Tuliskan ulang dengan persis bagian teks tentang sedekah di bawah ini, dari "Naviri Magazine - Selain" sampai "Ali Imran: 92)".

** KUTIPAN TEKS **
══════════

Bersedekah untuk Keluarga atau Orang Lain, Mana Lebih Baik?

Bersedekah untuk Keluarga atau Orang Lain, Mana Lebih Baik?

Naviri Magazine - Selain menjalankan ibadah-ibadah pokok, seseorang belum dianggap mendapat kebaikan hingga rela memberikan harta yang dicintai. Di dalam Al-Qur’an, Allah berfirman:

“Kamu tidak akan memperoleh kebajikan, sebelum kamu menginfakkan sebagian harta yang kamu cintai. Dan apa pun yang kamu infakkan, tentang hal itu, sungguh Allah Maha Mengetahui.” (QS Ali Imran: 92)

Selain Al-Qur’an, banyak hadits yang menegaskan keutamaan orang yang mau bersedekah. Di antaranya bahwa bersedekah bisa mematikan panasnya alam kubur, bisa memberikan naungan pada hari kiamat kelak, dan lain sebagainya. Rasulullah shallallahu alaihi wa sallam, dalam sebuah hadits yang diriwayatkan oleh Ibnu ‘Amir, mengatakan:

“Sesungguhnya sedekah pasti bisa meredam orang-orang yang melaksanakannya dari hawa panasnya kubur. Pada hari kiamat, orang yang beriman akan mendapat naungan (berteduh) di bawah sedekahnya (saat di dunia).” (Syu’abul Iman: 3076).

══════════

** DATA YANG DIBERIKAN **

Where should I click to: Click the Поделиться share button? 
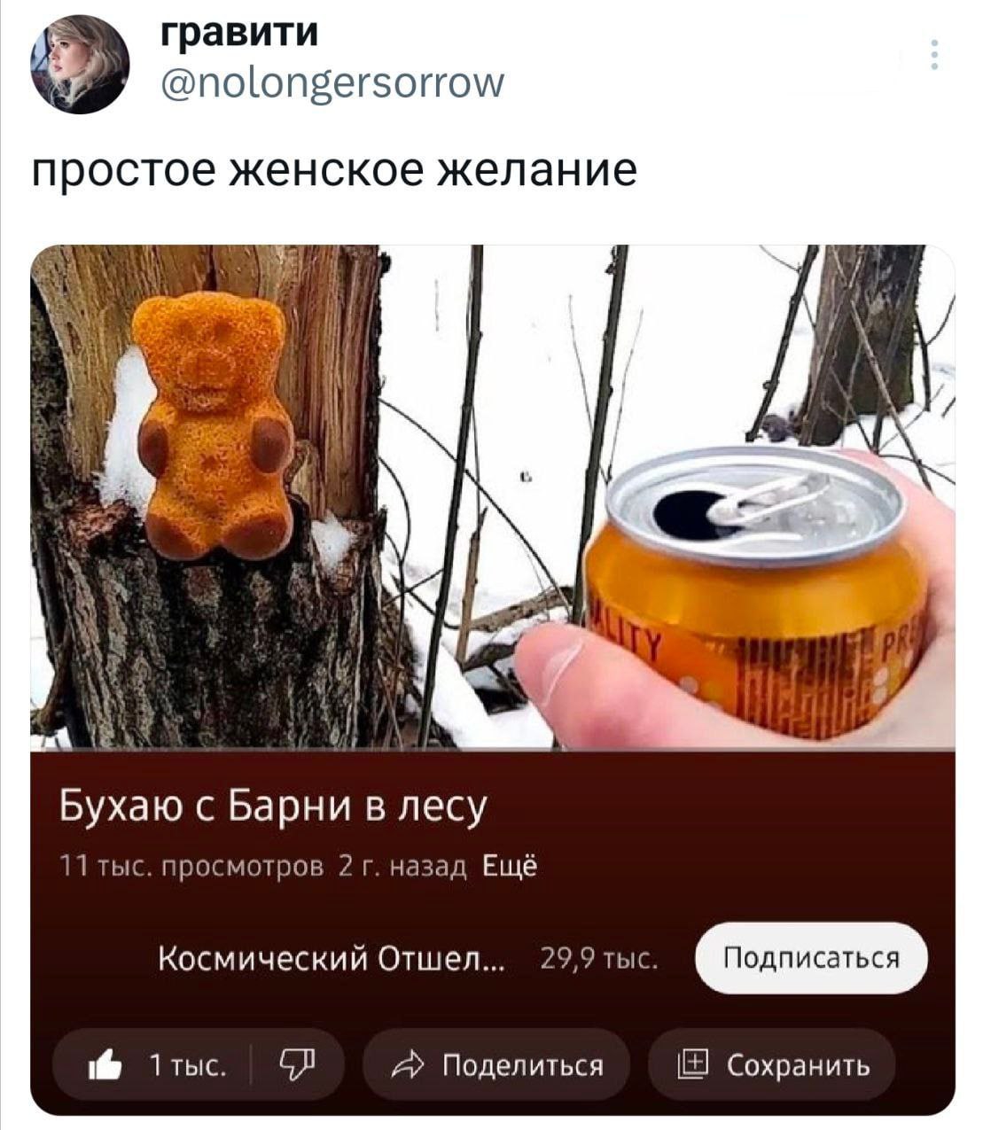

══════════

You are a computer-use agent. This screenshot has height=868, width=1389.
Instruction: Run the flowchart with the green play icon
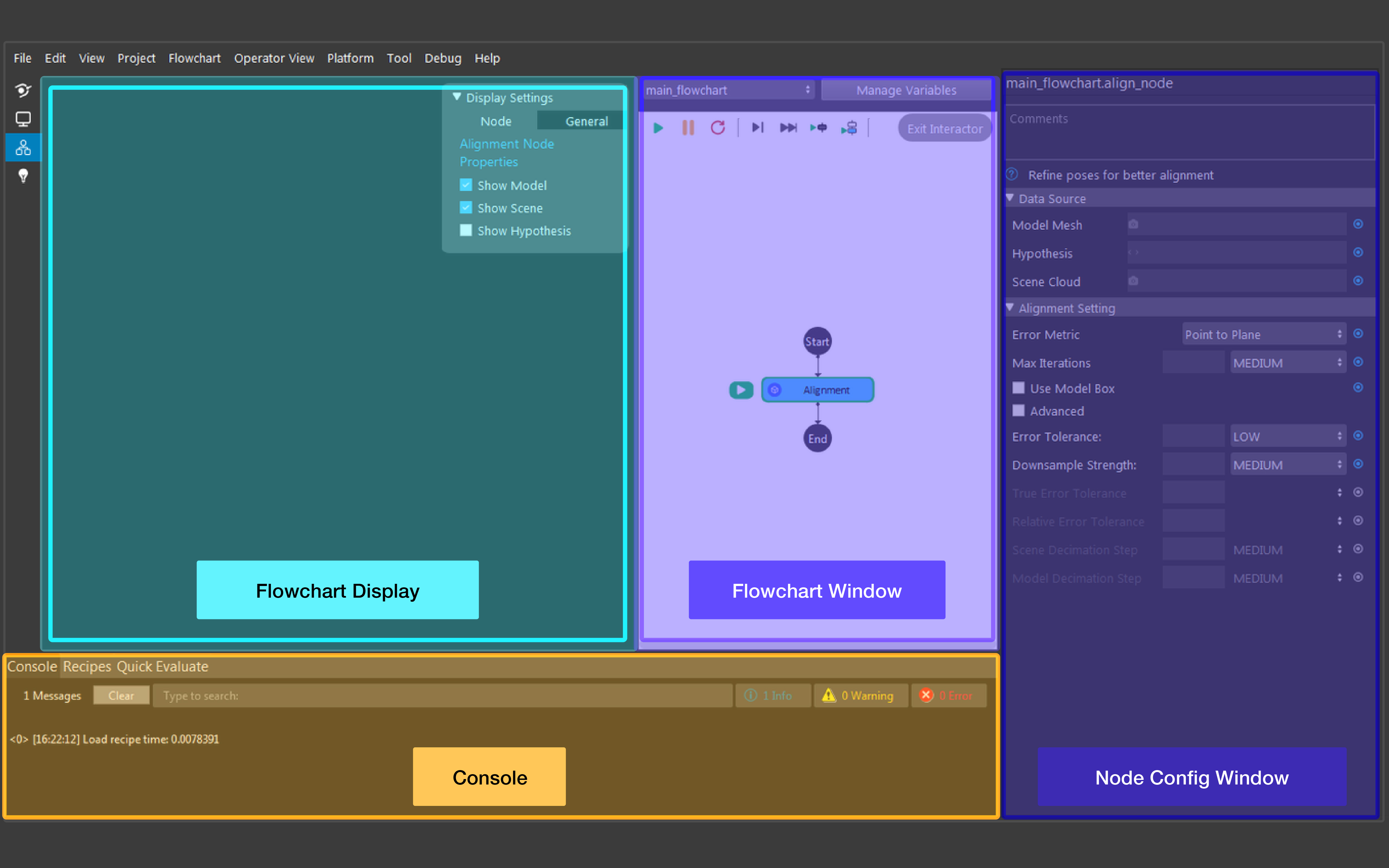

══════════

** PENYELESAIAN SOAL **
Naviri Magazine - Selain menjalankan ibadah-ibadah pokok, seseorang belum dianggap mendapat kebaikan hingga rela memberikan harta yang dicintai. Di dalam Al-Qur’an, Allah berfirman:

“Kamu tidak akan memperoleh kebajikan, sebelum kamu menginfakkan sebagian harta yang kamu cintai. Dan apa pun yang kamu infakkan, tentang hal itu, sungguh Allah Maha Mengetahui.” (QS Ali Imran: 92)